**Task item:** For the listing below, print exactly the lines from the line with "[facebook] (94, 2501)" to the line with "Mentions légales (487, 1803)", both included, and nothing beyond them.

◇ ◇ ◇ ◇

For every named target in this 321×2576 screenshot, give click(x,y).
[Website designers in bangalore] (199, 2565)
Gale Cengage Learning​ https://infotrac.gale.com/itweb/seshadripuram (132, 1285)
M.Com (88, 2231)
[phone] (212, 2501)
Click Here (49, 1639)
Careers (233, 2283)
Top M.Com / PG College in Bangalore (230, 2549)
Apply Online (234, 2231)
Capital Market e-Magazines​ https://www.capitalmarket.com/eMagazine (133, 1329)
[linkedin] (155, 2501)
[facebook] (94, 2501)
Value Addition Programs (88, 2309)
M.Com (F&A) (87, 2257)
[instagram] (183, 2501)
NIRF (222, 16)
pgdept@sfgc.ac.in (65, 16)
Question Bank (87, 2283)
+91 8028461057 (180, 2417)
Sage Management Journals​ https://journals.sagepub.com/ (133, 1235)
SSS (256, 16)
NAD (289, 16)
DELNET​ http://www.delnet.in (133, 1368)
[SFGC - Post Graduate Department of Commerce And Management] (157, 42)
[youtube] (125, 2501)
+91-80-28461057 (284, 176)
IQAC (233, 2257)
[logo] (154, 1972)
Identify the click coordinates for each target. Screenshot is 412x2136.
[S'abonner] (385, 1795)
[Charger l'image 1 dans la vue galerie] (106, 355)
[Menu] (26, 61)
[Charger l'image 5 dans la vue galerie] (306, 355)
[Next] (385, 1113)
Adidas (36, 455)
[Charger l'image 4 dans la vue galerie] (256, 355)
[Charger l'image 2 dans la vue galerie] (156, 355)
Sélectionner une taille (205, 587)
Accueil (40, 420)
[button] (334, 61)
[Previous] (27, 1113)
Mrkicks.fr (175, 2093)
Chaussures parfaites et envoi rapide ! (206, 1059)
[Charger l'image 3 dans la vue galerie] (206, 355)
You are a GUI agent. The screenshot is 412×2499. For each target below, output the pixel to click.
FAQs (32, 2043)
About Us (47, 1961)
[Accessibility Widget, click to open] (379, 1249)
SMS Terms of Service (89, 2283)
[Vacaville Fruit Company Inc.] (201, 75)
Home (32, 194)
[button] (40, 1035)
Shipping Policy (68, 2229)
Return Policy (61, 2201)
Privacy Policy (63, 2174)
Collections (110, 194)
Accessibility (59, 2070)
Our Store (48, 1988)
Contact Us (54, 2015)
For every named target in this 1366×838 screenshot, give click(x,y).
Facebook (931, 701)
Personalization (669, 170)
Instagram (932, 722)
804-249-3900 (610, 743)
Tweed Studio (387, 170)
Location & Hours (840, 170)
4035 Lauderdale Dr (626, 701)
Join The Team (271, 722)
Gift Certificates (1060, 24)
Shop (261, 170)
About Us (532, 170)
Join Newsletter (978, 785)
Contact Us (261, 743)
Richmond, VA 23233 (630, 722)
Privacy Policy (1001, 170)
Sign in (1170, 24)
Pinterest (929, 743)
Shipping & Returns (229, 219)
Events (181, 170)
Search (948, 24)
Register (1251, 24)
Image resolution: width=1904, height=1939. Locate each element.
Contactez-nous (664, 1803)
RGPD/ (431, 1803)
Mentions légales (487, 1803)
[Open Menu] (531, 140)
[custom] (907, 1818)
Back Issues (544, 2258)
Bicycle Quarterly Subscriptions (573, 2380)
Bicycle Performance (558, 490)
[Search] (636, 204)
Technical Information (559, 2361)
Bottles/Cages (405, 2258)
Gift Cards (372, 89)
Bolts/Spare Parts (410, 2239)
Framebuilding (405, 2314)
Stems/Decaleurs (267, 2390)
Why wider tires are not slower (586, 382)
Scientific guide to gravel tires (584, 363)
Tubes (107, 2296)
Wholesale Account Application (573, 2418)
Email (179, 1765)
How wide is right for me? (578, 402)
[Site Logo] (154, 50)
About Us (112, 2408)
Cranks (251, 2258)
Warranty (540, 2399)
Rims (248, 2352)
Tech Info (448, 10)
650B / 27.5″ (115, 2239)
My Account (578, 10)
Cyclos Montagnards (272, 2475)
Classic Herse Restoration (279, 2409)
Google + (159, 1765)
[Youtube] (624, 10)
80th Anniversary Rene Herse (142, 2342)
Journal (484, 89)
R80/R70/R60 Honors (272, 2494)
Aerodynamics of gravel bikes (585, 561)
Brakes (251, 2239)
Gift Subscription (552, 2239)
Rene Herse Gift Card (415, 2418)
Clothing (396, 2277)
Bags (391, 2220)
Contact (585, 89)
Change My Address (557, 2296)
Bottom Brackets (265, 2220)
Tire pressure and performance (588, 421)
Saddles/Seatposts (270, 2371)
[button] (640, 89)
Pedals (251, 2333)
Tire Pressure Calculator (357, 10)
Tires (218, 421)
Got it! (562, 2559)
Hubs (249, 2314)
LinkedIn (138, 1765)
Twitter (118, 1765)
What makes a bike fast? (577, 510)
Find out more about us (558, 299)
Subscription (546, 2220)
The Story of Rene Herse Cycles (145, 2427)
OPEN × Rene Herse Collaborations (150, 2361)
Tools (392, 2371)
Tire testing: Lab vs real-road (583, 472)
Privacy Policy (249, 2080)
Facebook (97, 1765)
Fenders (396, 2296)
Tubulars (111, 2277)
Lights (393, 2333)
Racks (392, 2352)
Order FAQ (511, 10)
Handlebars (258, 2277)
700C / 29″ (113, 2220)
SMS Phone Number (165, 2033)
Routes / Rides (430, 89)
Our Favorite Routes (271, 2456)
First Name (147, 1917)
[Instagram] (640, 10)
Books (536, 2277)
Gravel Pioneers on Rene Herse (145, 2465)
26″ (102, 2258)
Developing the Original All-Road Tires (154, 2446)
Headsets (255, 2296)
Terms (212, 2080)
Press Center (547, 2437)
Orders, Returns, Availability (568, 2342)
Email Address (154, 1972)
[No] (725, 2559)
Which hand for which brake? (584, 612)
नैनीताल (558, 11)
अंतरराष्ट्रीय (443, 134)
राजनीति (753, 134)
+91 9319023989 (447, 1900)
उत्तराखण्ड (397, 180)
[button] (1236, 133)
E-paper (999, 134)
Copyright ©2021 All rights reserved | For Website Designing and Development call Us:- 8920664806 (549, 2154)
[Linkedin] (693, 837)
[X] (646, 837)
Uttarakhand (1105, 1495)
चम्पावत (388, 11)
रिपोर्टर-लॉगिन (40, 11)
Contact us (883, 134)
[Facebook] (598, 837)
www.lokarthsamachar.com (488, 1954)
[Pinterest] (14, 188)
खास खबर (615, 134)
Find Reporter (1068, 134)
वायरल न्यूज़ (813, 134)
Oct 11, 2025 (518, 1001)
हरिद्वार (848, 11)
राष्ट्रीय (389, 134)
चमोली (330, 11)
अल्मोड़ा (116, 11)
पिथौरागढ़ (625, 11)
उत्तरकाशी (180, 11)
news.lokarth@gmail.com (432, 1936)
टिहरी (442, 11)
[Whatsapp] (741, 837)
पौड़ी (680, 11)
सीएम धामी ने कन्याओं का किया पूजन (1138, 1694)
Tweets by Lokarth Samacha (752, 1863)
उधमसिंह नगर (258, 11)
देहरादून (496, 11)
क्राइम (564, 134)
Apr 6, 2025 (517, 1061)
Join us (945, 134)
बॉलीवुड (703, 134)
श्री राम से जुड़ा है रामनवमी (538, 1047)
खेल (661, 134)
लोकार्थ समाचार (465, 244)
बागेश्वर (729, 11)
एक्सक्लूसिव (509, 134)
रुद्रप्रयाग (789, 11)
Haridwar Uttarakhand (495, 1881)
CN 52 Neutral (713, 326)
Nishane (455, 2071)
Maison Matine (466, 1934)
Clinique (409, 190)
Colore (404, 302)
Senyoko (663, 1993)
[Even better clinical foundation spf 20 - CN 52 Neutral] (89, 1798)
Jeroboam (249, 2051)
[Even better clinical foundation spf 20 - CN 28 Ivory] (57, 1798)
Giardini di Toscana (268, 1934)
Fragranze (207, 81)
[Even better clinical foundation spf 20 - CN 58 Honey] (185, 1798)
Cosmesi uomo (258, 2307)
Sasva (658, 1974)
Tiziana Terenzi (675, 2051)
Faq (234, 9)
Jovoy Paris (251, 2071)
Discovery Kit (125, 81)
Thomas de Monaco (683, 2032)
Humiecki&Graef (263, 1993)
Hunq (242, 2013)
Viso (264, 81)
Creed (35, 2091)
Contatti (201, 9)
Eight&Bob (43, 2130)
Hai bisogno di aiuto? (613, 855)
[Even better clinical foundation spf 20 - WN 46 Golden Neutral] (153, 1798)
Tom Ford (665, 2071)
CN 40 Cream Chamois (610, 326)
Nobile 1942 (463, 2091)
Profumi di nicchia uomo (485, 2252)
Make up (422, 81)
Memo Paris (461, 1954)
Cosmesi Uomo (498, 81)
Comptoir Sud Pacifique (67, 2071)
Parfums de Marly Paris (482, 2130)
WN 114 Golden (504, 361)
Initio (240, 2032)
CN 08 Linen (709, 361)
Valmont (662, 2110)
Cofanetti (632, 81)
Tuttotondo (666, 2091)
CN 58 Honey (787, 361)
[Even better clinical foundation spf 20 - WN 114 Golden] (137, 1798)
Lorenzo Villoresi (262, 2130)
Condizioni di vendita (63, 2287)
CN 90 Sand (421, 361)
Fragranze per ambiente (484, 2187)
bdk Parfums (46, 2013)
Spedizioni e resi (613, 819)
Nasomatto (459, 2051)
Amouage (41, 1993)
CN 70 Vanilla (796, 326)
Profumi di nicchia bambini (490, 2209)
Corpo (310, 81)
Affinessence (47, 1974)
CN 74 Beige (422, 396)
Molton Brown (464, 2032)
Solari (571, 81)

◇ ◇ ◇ ◇

**Output of the exercise:**
[facebook] (94, 2501)
Value Addition Programs (88, 2309)
M.Com (F&A) (87, 2257)
[instagram] (183, 2501)
NIRF (222, 16)
pgdept@sfgc.ac.in (65, 16)
Question Bank (87, 2283)
+91 8028461057 (180, 2417)
Sage Management Journals​ https://journals.sagepub.com/ (133, 1235)
SSS (256, 16)
NAD (289, 16)
DELNET​ http://www.delnet.in (133, 1368)
[SFGC - Post Graduate Department of Commerce And Management] (157, 42)
[youtube] (125, 2501)
+91-80-28461057 (284, 176)
IQAC (233, 2257)
[logo] (154, 1972)
Identify the click coordinates for each target. Screenshot is 412x2136.
[S'abonner] (385, 1795)
[Charger l'image 1 dans la vue galerie] (106, 355)
[Menu] (26, 61)
[Charger l'image 5 dans la vue galerie] (306, 355)
[Next] (385, 1113)
Adidas (36, 455)
[Charger l'image 4 dans la vue galerie] (256, 355)
[Charger l'image 2 dans la vue galerie] (156, 355)
Sélectionner une taille (205, 587)
Accueil (40, 420)
[button] (334, 61)
[Previous] (27, 1113)
Mrkicks.fr (175, 2093)
Chaussures parfaites et envoi rapide ! (206, 1059)
[Charger l'image 3 dans la vue galerie] (206, 355)
You are a GUI agent. The screenshot is 412×2499. For each target below, output the pixel to click.
FAQs (32, 2043)
About Us (47, 1961)
[Accessibility Widget, click to open] (379, 1249)
SMS Terms of Service (89, 2283)
[Vacaville Fruit Company Inc.] (201, 75)
Home (32, 194)
[button] (40, 1035)
Shipping Policy (68, 2229)
Return Policy (61, 2201)
Privacy Policy (63, 2174)
Collections (110, 194)
Accessibility (59, 2070)
Our Store (48, 1988)
Contact Us (54, 2015)
For every named target in this 1366×838 screenshot, give click(x,y).
Facebook (931, 701)
Personalization (669, 170)
Instagram (932, 722)
804-249-3900 (610, 743)
Tweed Studio (387, 170)
Location & Hours (840, 170)
4035 Lauderdale Dr (626, 701)
Join The Team (271, 722)
Gift Certificates (1060, 24)
Shop (261, 170)
About Us (532, 170)
Join Newsletter (978, 785)
Contact Us (261, 743)
Richmond, VA 23233 (630, 722)
Privacy Policy (1001, 170)
Sign in (1170, 24)
Pinterest (929, 743)
Shipping & Returns (229, 219)
Events (181, 170)
Search (948, 24)
Register (1251, 24)
Image resolution: width=1904, height=1939. Locate each element.
Contactez-nous (664, 1803)
RGPD/ (431, 1803)
Mentions légales (487, 1803)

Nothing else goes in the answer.